Advocacy can take shape in many ways, including through outreach, letters, articles, and social media. Reaching out to elected officials about the importance of the arts is a form of advocacy. Using research, created materials, and personal stories are all ways of getting your message heard, and getting your cause the attention it deserves.

Lobbying involves advocating for a specific opinion on a piece of legislation; you can push for your officials (or in the case of a ballot initiative or referendum, citizens) to either vote for or against a piece of legislation. Lobbying is a part of advocacy, but advocacy includes a broader range of activities that promote a cause. For more information, click HERE.

In our democracy, our voices are an important part of the legislative process. Our expertise and experience can have a major impact. If we fail to use our voices to speak up for our issues, then we allow others to make the decisions about the future of the areas we care about -- sometimes without all the information that we know is important.

Advocacy makes a change. A strong advocacy effort has the power to help elected officials understand the importance of an issue, or, if they already understand, to become an even bigger supporter of the cause. If officials see that citizens care about an issue, they are more inclined to take action, and with the information advocates provide, can make more informed decisions.

You can advocate directly to a number of different elected individuals including city council members, the mayor, school board members, state and national representatives and senators, and more. You can also share your story with others such as the press to help spread the message of your advocacy.

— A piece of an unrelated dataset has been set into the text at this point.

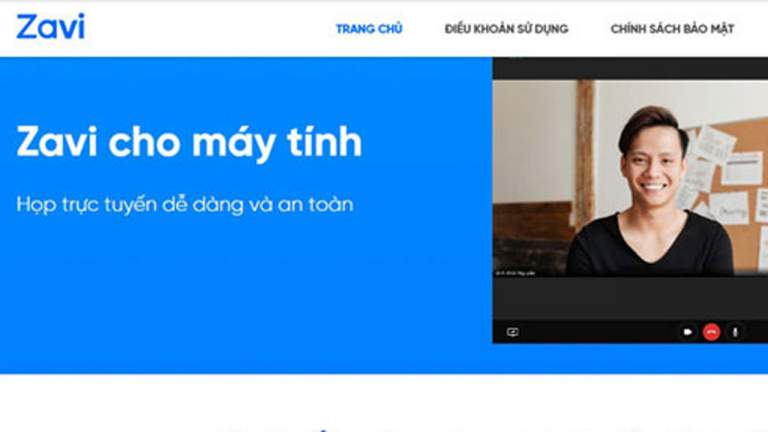Open the Chính sách bảo mật link
The width and height of the screenshot is (768, 432).
click(672, 29)
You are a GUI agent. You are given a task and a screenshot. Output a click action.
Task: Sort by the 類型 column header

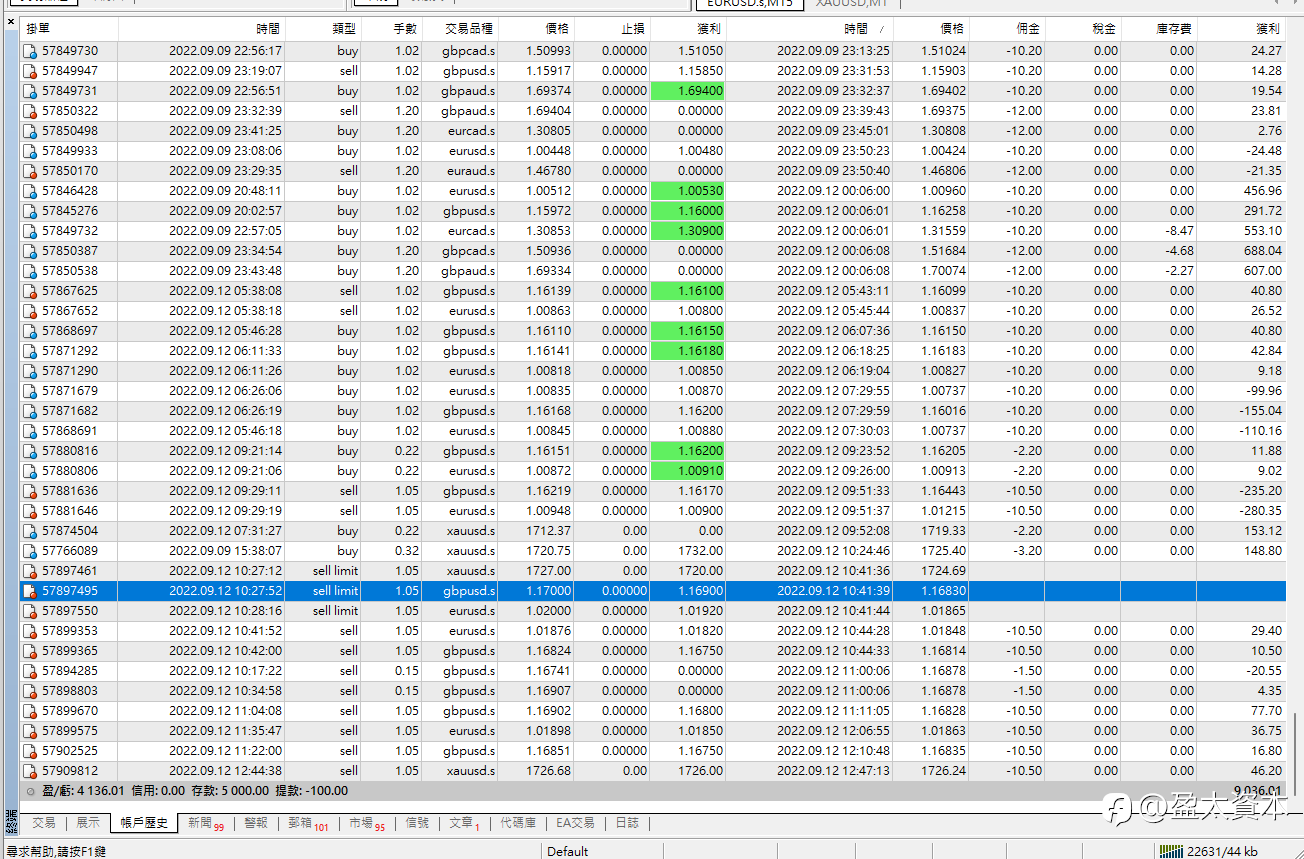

  • DO build long-term relationships with your elected officials.
  • DO tell your personal story and/or the story of your organization.
  • DO use facts and figures to back up the impact of art in your community.
  • DO thank your officials and their staff for their time.
  • DO provide written material for your legislator to recall what was discussed in your meeting.
  • DO leverage tools such as social media and news outlets to share your story.

 

  • DON’T wait until the last minute in the process to reach out to your legislator.
  • DON’T get angry or threaten in your communication with your officials.
  • DON’T forget that your legislator deals with many issues and may not be very familiar with the one you are addressing.
  • DON’T go over your allotted meeting time; make sure to respect the time of the legislator and their staff.
  • DON’T guess when responding to questions; ensure your officials that you will find the answers and then follow-up with them.
  • DON’T forget to involve your supporters in taking action with you.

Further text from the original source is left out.